*Exercise task*
Please rewrite the entries below with "column header" switched to "column heading" wherever it occurs, leaving everything else unchanged.

*Extracted data*

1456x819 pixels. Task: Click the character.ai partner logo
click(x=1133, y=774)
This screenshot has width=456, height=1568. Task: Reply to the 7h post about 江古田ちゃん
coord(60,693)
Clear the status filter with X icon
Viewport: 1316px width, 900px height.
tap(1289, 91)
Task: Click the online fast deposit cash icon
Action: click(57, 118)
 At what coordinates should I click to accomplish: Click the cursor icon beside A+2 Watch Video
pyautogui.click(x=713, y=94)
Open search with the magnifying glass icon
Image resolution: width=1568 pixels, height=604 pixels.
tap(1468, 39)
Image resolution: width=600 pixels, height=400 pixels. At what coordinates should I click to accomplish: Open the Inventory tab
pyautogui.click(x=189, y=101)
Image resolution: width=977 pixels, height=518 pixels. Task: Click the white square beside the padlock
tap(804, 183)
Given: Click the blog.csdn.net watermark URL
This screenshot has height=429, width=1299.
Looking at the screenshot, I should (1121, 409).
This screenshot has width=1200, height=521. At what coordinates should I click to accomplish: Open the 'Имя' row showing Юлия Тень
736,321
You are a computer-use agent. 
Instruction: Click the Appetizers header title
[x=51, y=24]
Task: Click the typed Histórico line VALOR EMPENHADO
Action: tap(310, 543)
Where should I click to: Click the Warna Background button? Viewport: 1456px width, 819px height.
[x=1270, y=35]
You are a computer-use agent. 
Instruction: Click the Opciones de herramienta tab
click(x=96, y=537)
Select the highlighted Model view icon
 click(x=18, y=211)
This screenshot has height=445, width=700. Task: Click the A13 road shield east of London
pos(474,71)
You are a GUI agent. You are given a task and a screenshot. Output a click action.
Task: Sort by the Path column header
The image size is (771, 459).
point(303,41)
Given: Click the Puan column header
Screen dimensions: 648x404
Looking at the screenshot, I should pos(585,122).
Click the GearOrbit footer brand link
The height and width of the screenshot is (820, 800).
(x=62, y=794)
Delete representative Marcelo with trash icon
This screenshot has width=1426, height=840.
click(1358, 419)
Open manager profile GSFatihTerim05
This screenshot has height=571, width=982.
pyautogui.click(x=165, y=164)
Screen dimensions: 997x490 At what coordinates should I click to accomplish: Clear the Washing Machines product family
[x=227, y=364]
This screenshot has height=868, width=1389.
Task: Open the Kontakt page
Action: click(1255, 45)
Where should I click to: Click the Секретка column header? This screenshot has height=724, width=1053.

*Full output*
1456x819 pixels. Task: Click the character.ai partner logo
click(x=1133, y=774)
This screenshot has width=456, height=1568. Task: Reply to the 7h post about 江古田ちゃん
coord(60,693)
Clear the status filter with X icon
Viewport: 1316px width, 900px height.
tap(1289, 91)
Task: Click the online fast deposit cash icon
Action: click(57, 118)
 At what coordinates should I click to accomplish: Click the cursor icon beside A+2 Watch Video
pyautogui.click(x=713, y=94)
Open search with the magnifying glass icon
Image resolution: width=1568 pixels, height=604 pixels.
tap(1468, 39)
Image resolution: width=600 pixels, height=400 pixels. At what coordinates should I click to accomplish: Open the Inventory tab
pyautogui.click(x=189, y=101)
Image resolution: width=977 pixels, height=518 pixels. Task: Click the white square beside the padlock
tap(804, 183)
Given: Click the blog.csdn.net watermark URL
This screenshot has height=429, width=1299.
Looking at the screenshot, I should (1121, 409).
This screenshot has width=1200, height=521. At what coordinates should I click to accomplish: Open the 'Имя' row showing Юлия Тень
736,321
You are a computer-use agent. 
Instruction: Click the Appetizers header title
[x=51, y=24]
Task: Click the typed Histórico line VALOR EMPENHADO
Action: tap(310, 543)
Where should I click to: Click the Warna Background button? Viewport: 1456px width, 819px height.
[x=1270, y=35]
You are a computer-use agent. 
Instruction: Click the Opciones de herramienta tab
click(x=96, y=537)
Select the highlighted Model view icon
 click(x=18, y=211)
This screenshot has height=445, width=700. Task: Click the A13 road shield east of London
pos(474,71)
You are a GUI agent. You are given a task and a screenshot. Output a click action.
Task: Sort by the Path column heading
The image size is (771, 459).
point(303,41)
Given: Click the Puan column heading
Screen dimensions: 648x404
Looking at the screenshot, I should pos(585,122).
Click the GearOrbit footer brand link
The height and width of the screenshot is (820, 800).
(x=62, y=794)
Delete representative Marcelo with trash icon
This screenshot has width=1426, height=840.
click(1358, 419)
Open manager profile GSFatihTerim05
This screenshot has height=571, width=982.
pyautogui.click(x=165, y=164)
Screen dimensions: 997x490 At what coordinates should I click to accomplish: Clear the Washing Machines product family
[x=227, y=364]
This screenshot has height=868, width=1389.
Task: Open the Kontakt page
Action: click(1255, 45)
Where should I click to: Click the Секретка column heading? This screenshot has height=724, width=1053.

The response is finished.